* **What is needed**:
"Where should I click to: Click" appears in one line of the listing below; retype that line and every later line exactly, stopping at the end, and nothing else.
*** Given entries Section Begins ***
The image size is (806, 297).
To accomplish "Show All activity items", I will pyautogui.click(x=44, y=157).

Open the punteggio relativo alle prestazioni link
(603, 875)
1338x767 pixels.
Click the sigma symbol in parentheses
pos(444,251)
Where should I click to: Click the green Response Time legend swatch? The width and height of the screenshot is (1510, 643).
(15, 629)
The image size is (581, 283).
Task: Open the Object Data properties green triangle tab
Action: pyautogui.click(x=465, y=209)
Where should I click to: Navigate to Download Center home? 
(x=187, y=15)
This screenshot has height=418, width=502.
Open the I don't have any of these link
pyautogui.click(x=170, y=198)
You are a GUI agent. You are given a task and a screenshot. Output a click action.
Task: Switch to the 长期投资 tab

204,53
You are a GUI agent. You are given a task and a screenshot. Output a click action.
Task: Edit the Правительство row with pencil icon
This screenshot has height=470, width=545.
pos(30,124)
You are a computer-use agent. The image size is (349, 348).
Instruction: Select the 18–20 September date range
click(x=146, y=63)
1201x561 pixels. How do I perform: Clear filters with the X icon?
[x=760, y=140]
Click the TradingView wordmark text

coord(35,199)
*** Given entries Section Ends ***
* **Output for this task**:
Where should I click to: Click the green Response Time legend swatch? The width and height of the screenshot is (1510, 643).
(15, 629)
The image size is (581, 283).
Task: Open the Object Data properties green triangle tab
Action: pyautogui.click(x=465, y=209)
Where should I click to: Navigate to Download Center home? 
(x=187, y=15)
This screenshot has height=418, width=502.
Open the I don't have any of these link
pyautogui.click(x=170, y=198)
You are a GUI agent. You are given a task and a screenshot. Output a click action.
Task: Switch to the 长期投资 tab

204,53
You are a GUI agent. You are given a task and a screenshot. Output a click action.
Task: Edit the Правительство row with pencil icon
This screenshot has height=470, width=545.
pos(30,124)
You are a computer-use agent. The image size is (349, 348).
Instruction: Select the 18–20 September date range
click(x=146, y=63)
1201x561 pixels. How do I perform: Clear filters with the X icon?
[x=760, y=140]
Click the TradingView wordmark text

coord(35,199)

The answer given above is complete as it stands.